Don’t Hide Your Guilty Pleasures

There’s nothing wrong with self indulgence, especially if cheap thrills are all you can afford

(@Reslus)

When it comes to the media we consume, the thought of revealing our guilty pleasures to the world sounds like social self-sabotage. Nobody really wants to reveal their love for Avril Lavigne, sappy romantic comedies, or cheap tabloid magazines.

Now, while everyone’s idea of a guilty pleasure is unique, all guilty pleasures seem to follow a common theme; they make you scared to feel superficial.

Not many people are brave enough to list their secret love for the Kardashians in their Tinder bio or talk openly about the hours of makeup tutorials they’ve binged on Instagram. For myself, I know I’m far more willing to voice my opinions on the literature I’ve been reading than I am to discuss the ongoing dramatics of my favourite Grey’s Anatomy characters.

Although I’m aware that my enjoyment of one doesn’t take away from the other, I still find myself pretending that I only have interest in entertainment that makes me appear smarter. What is it that makes us feel so guilty about looking a little superfluous?

The fear we experience is derived from the fear of appearing the same as the person next to us. Everybody wants to feel like an individual; we find ourselves wearing shirts for bands we don’t really like, feigning interest in documentaries that bore us, and trying to chime in on conversations about politics that we aren’t really following.

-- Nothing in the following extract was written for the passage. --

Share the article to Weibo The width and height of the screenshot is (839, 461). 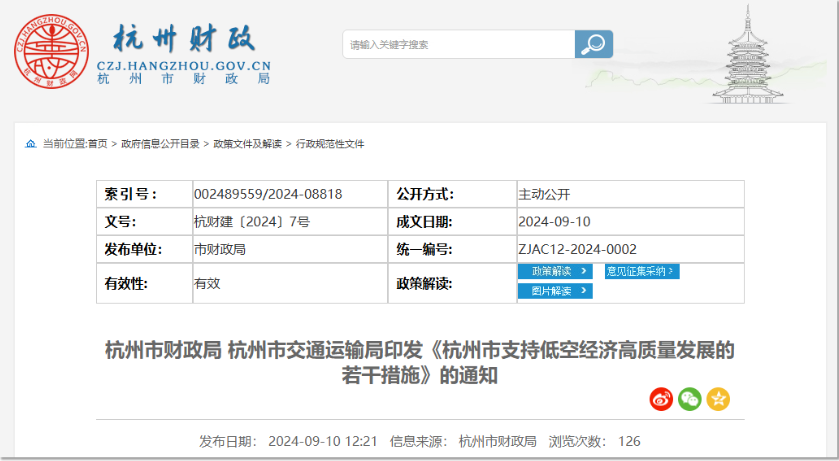click(x=661, y=399)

What we fail to realize is that this mass distaste for the mainstream isn’t about actually disliking the things we think are mainstream, it’s about trying to prove to ourselves—and to everyone around us—that we are too intelligent to like the same things as the average consumer. Our desire to feel intelligent often has nothing to do with a desire for acquiring knowledge and everything to do with a desire to look knowledgeable.

From a certain perspective, we can see this desire for what it really is: an integral part in the structure of classism. Everyone thinks that having the most intelligent tastes, or the most niche interests, is going to make them somehow better than others. If you look down on yourself for enjoying things that seem unintelligent, it means that you’re also looking down on everyone else who also enjoys the same thing.

The desire to appear scholarly in order to set yourself apart won’t actually make you any smarter, it’s only going to enforce the classist ideal that intellectualism belongs to the upper class, and that to belong to any other social class is humiliating.

Ironically, in supporting the system of classism, you’re just throwing yourself back into mainstream society. The guilt associated with feeling a little bit silly from time to time isn’t going to stop you from enjoying frivolous media, and pretending you don’t like it isn’t going to set you apart from the mainstream. In fact, it will only do the exact opposite.

So instead of trying to hide your less highbrow tastes, slap on an old episode of Glee, blast pop music from the loudest speakers you own, and tell society to peddle its guilt elsewhere.